Nutritionally, grains are a second rate source of micronutrients and a potentially injurious source of calories (injurious due to the fact that it is so easy to eat more than is needed). In other words, grains are a "staple" when you cannot get actual human food.  The advent of modern grain species (this isn't your biblical wheat you are eating folks) made it all worse, as did cessation of traditional preparation practices (soaking, fermenting).

In short - those with excess body fat need to reduce carb intake. It's simple, it's executable aboard ship (I've done it), and it works for most if not all people.

The other part of NOFFs that is questionable is post exercise guidance.  Supposedly, after you work out, your body is depleted of glycogen, so you have to pack in a bunch of carbohydrate so you can "recover" and train again quickly.

Ok - so you exercise to burn calories, then eat more food so you can exercise again?

You would almost think this would be a self defeating cycle for a individual who's biggest concern is weight loss and restoration of health, except for all those studies showing fat loss for populations that exercise. And that's the rub, since for every study that shows an exercise benefit for fat loss, there are others that do not. And even beyond that - I see folks working out every day, and their waistlines prove exercise is not the key to the fat loss kingdom.  As the saying goes, "You cannot out train a bad diet."  So skip that "recovery" eating, eat when you are hungry, train for the desired physical attributes you desire, vice training to burn calories.  Eat meat, vegetables, nuts and seeds, little fruit or starch, no sugar no wheat.

Obviously, I'm a proponent of exercise is awesome to enhance life. Exercise is essential to ageing well. The right exercise improves mood and sustains your capacity to do what you like. Dieticians and the rest of the professional fitness industry have been saying "eat small meals many times per day to keep your metabolism in high gear" and "eat a lot of fiber to feel full and reduce glycemic impact" and "eat less fat because fat has 9 kcal/gram" for so long that it's just what has to be said, regardless of the lack of proof. To admit that grains are poor food choices is to admit that fat is a good food choice for those seeking to lose weight.
It's the math - if you eat 100-150g/day of carbs, that's about 400-600 kcal. Most folks would be hard pressed to eat 100g/day of protein, and even that would only add another 300-400 kcal (depending on the latest guesses about the actual caloric impact of protein in the human body).  1000 kcal/day is only half of what most folks need. That means the extra 50% of kcal has to come from good quality fat, which is still, to most of the exercise and fitness world, the rough equivalent of rat poison.  Except it isn't, it is the primary human fuel, which is why we adapted to store it for present and future needs.
What is likely to happen with NOFFs is that busy Sailors will keep right on working hard and will eat too many easy to find carbs, ignore the satisfying high fat snacks that would help, and won't make the one fundamental shift that will improve their physical and mental performance, their health, their appearance and their appetite: They won't practice carb restriction.

The significance of carb restriction is foremost that it helps to reduce hunger, and secondarily, that all of the symptoms of ill health that accompany obesity are reduced more rapidly via carb restriction than by any other approach.
It is, of course, simple to say "carb restriction" but hard to practice it. In the long run, cultural change is extremely difficult for an institution like the US Navy, but without the right information, it's impossible.

◆ TASK BRIEF: Reproduce the portion of the carb-restriction passage that opens with the words "What is likely" and closes with "any other approach.".

◆ INFORMATION:

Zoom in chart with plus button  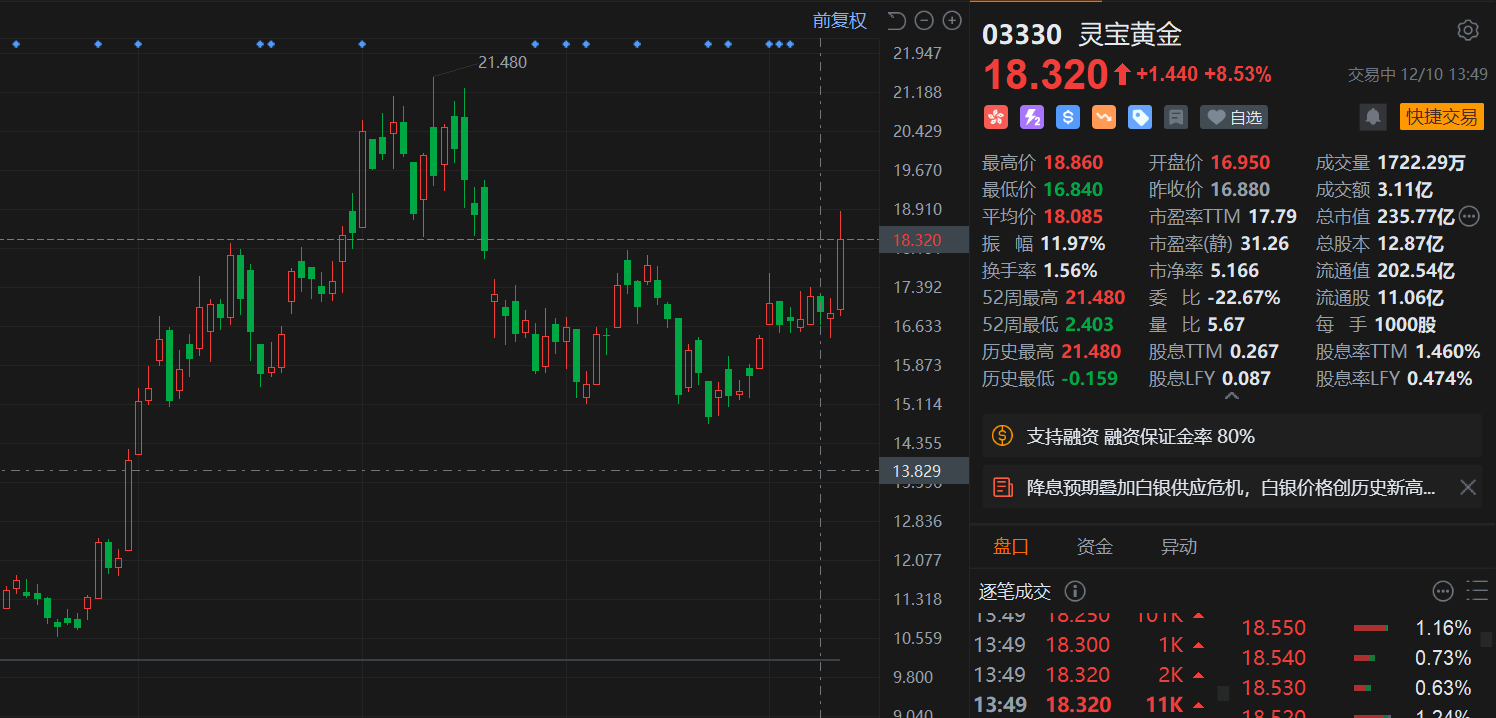pyautogui.click(x=952, y=20)
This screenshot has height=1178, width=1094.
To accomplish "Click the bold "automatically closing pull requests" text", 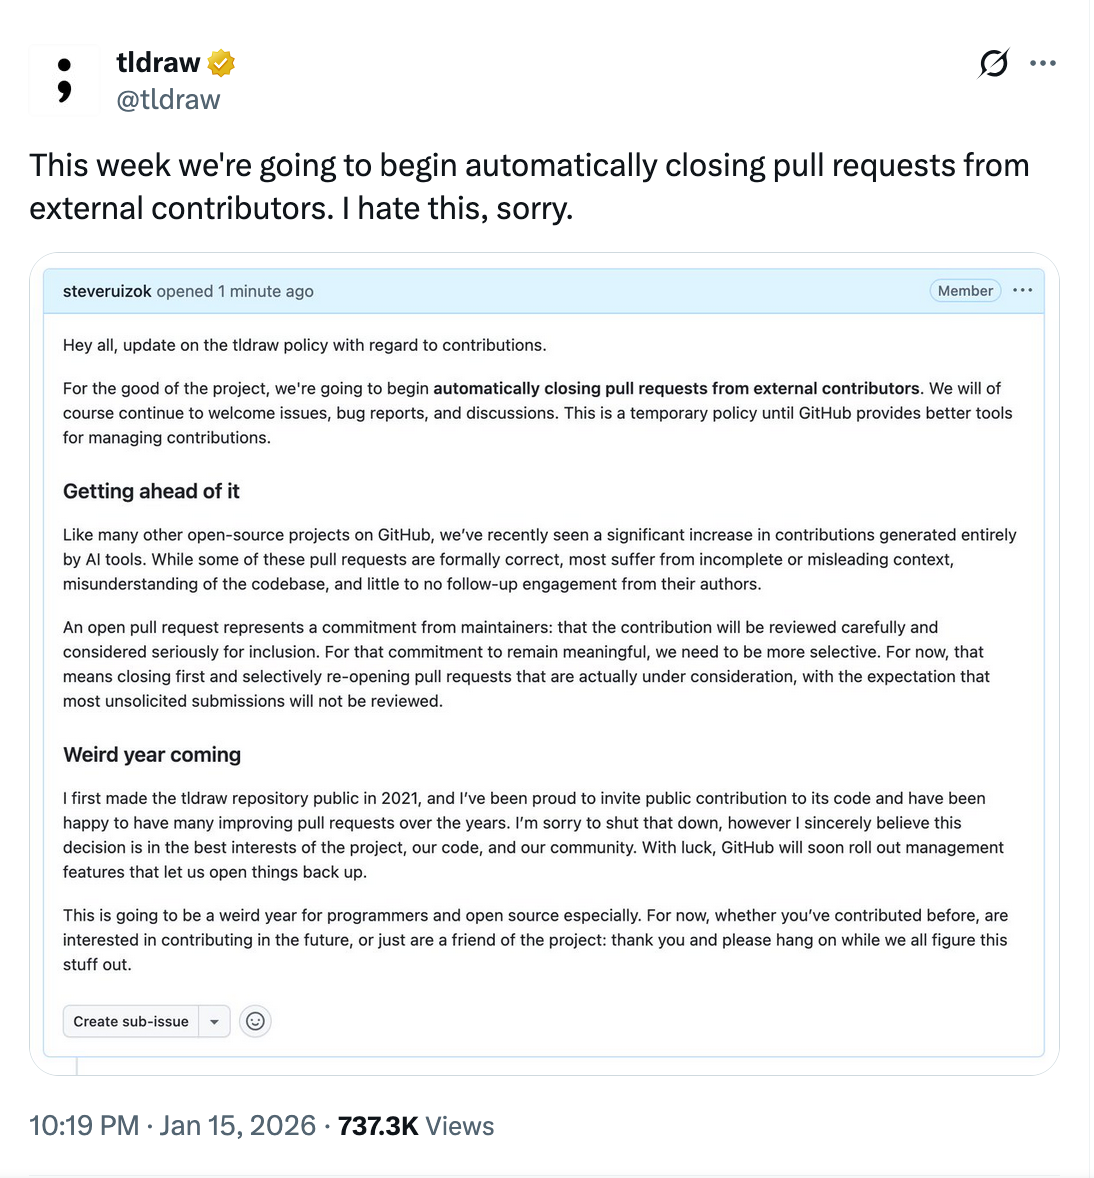I will pyautogui.click(x=676, y=388).
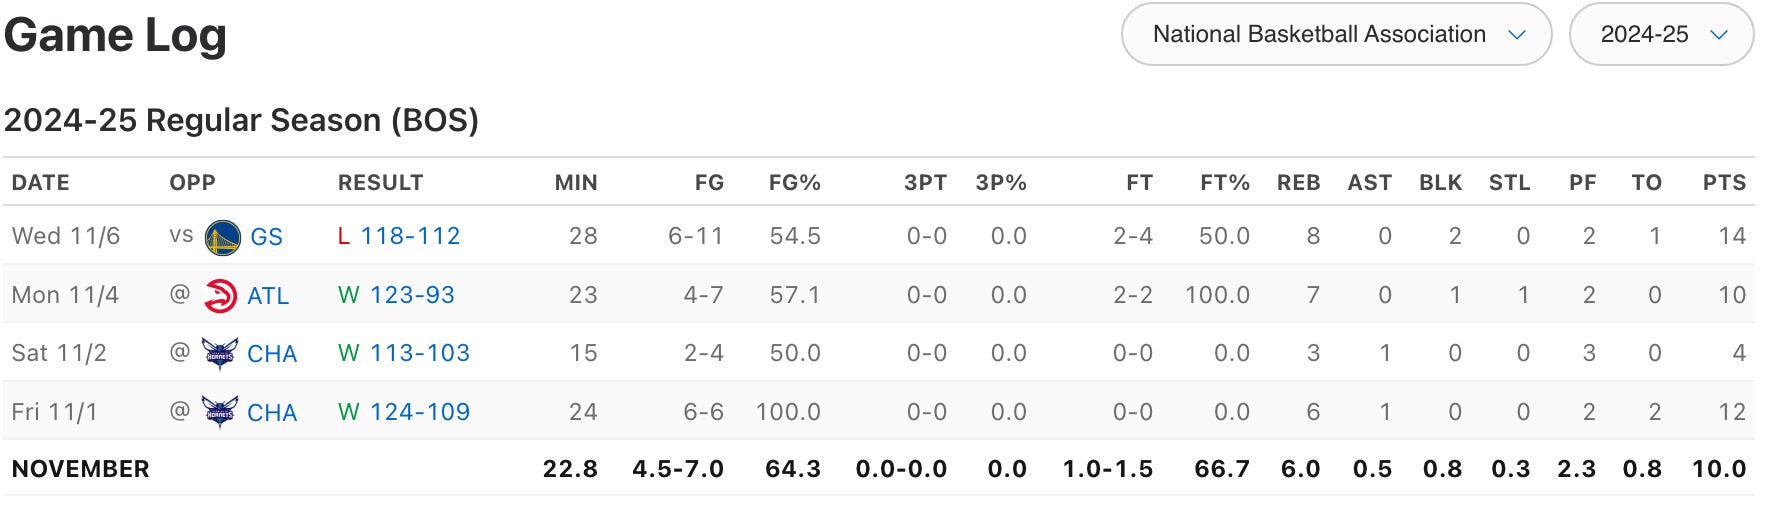The height and width of the screenshot is (508, 1776).
Task: Open the 123-93 game result link
Action: tap(412, 295)
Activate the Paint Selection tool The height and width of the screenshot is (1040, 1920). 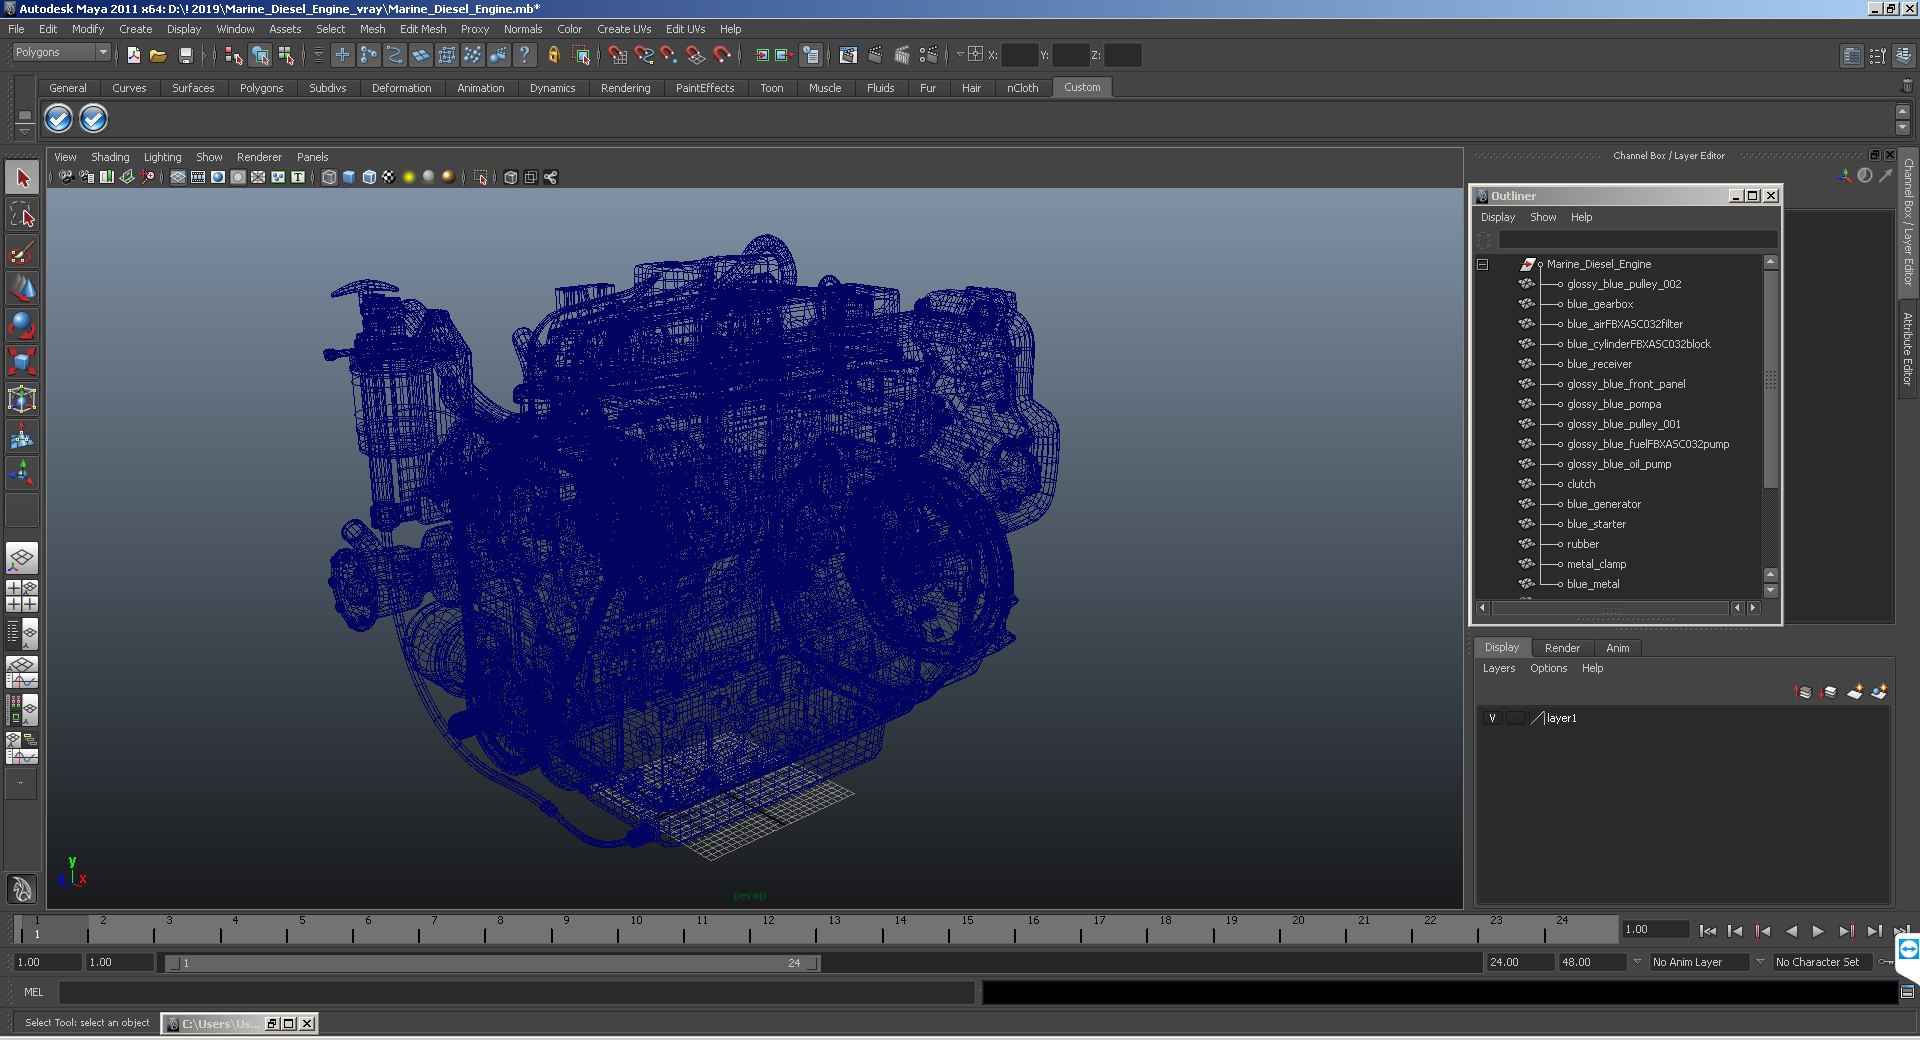coord(22,252)
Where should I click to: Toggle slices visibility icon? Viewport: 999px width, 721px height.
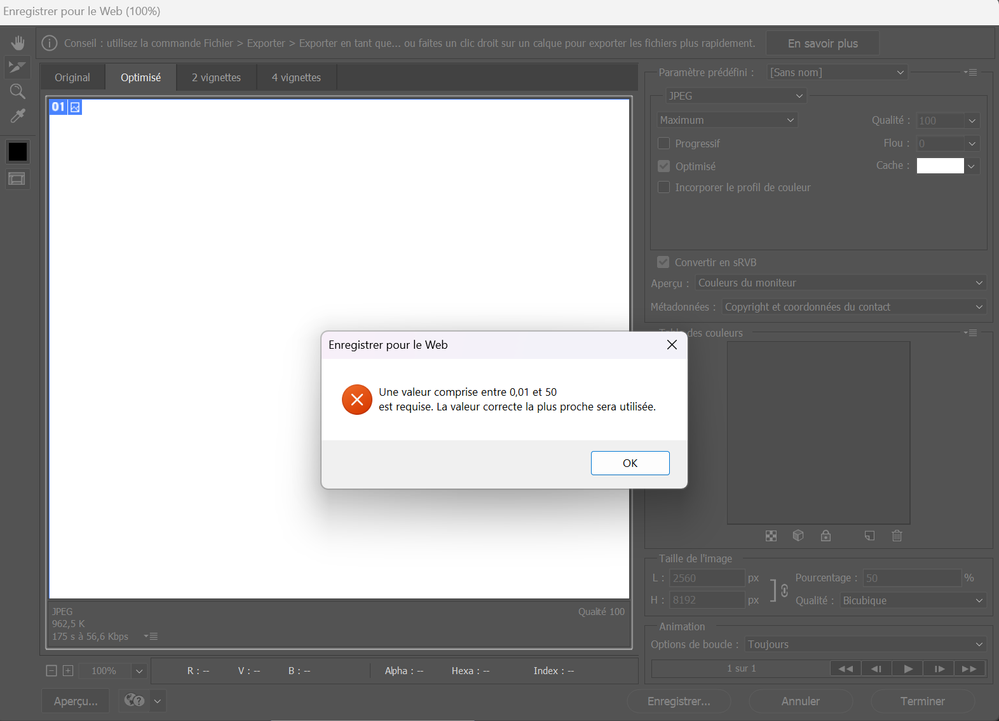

◆ EXERCISE RESPONSE:
What is likely to happen with NOFFs is that busy Sailors will keep right on working hard and will eat too many easy to find carbs, ignore the satisfying high fat snacks that would help, and won't make the one fundamental shift that will improve their physical and mental performance, their health, their appearance and their appetite: They won't practice carb restriction.

The significance of carb restriction is foremost that it helps to reduce hunger, and secondarily, that all of the symptoms of ill health that accompany obesity are reduced more rapidly via carb restriction than by any other approach.